Porträt

Offenbach – Ein Platz an der Sonne

Foto: Gesche-M. Cordes

»Wir haben einen Platz an der Sonne erobert und diesen wollen wir behaupten«, sagte Rabbiner Max Goldschmidt stolz, als er 1916, mitten im Ersten Weltkrieg, mit seiner Gemeinde feierlich die neue Synagoge in Offenbach eröffnen konnte.

Das prächtige Gebäude sollte den jüdischen Offenbachern jedoch nicht lange zur Verfügung stehen. In der Pogromnacht wurde die Inneneinrichtung zerstört und der Synagogenraum entweiht. Für einen Spottpreis musste die Gemeinde das Haus an einen Kinobetreiber verkaufen, der dort widerliche NS-Propagandafilme vorführen ließ.

1950 ging die inzwischen als Städtisches Theater genutzte alte Synagoge auf Betreiben der Jewish Restitution Successor Organization (JRSO) mit Sitz in New York in den Besitz der Stadt über: Niemand sprach damals mehr über den vermeintlichen »Platz an der Sonne«. Auch die 80 Mitglieder in Offenbach glaubten damals nicht an eine jüdische Zukunft.
Das Angebot der Stadt, ein neues Gotteshaus zu bauen, lehnten sie deshalb zunächst einmal ab.

Erst mit dem Modell für einen Neubau begann ein Umdenken. Die neue Synagoge des Architekten Zvi Hermann Guttmann spiegelte das neue Gemeindeleben aber als sehr viel bescheidener als der Prachtbau aus der Kaiserzeit.

Am 2. September 1956 wurde sie als erste neue Synagoge in Hessen nach dem Krieg eröffnet. Zvi Hermann Guttmann konnte danach noch etliche weitere Synagogen in Deutschland bauen. Die meisten von ihnen stehen heute als wertvolle Zeichen neuer jüdischer Baukultur unter Denkmalschutz.
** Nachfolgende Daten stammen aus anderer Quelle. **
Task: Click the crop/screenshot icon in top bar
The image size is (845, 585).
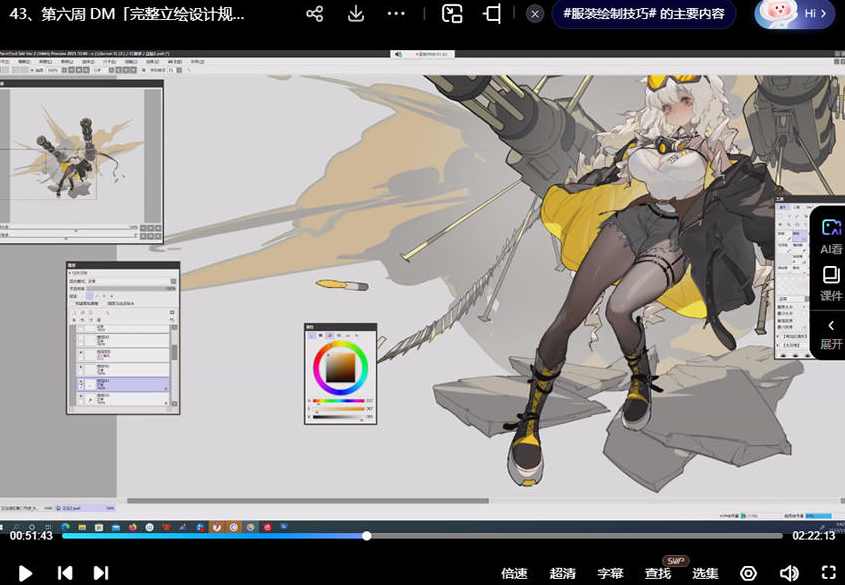Action: click(492, 14)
Die Offenbacher Juden konnten damals nicht ahnen, dass über die folgenden Jahrzehnte ihre Gemeinde wieder fast so groß sein würde wie vor der Schoa. »An den Feiertagen singt der Kantor in der Synagoge, und die Betenden bilden eine lange Schlange über die Eingangstüre hinaus.« So beschrieb der langjährige Gemeindevorsitzende und Ehrenbürger der Stadt, Max Willner, die Situation Anfang der 90er-Jahre. Er legte damit den Grundstein dafür, dass die inzwischen ebenfalls denkmalgeschützte Synagoge zu einem großen Gemeindezentrum erweitert werden konnte.
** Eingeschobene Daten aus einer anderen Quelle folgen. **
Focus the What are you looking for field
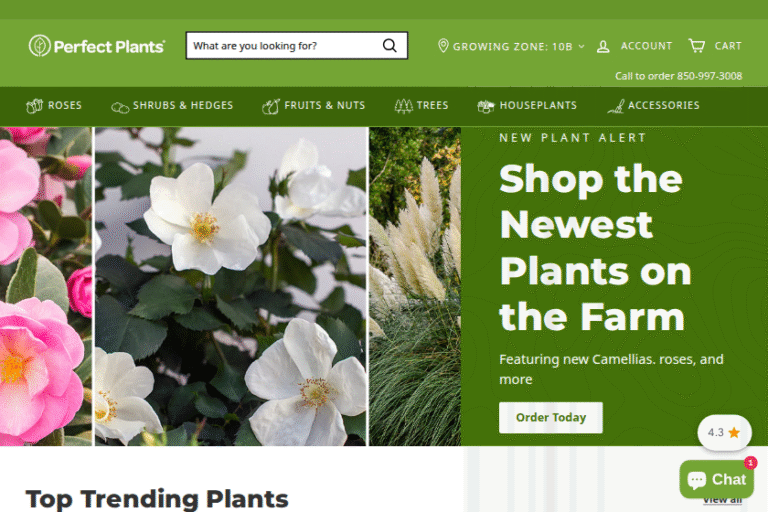This screenshot has height=512, width=768. click(x=284, y=46)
Seit dessen Einweihung im Jahre 1998 hat dies das Gemeindeleben sehr befördert: Neben dem Religionsunterricht für Kinder und Jugendliche finden die rund 1000 Mitglieder einen Kindergarten, ein Jugendzentrum, Deutschkurse, einen aktiven Gemeindechor sowie ein breites Kulturprogramm vor. Wöchentliche Kurse in Judaistik für Erwachsene und Senioren sind besonders für Zuwanderer interessant. Regelmäßig trifft man sich im Schach- und Tanzklub. Außerdem ist eine eigene WIZO-Gruppe in Offenbach aktiv.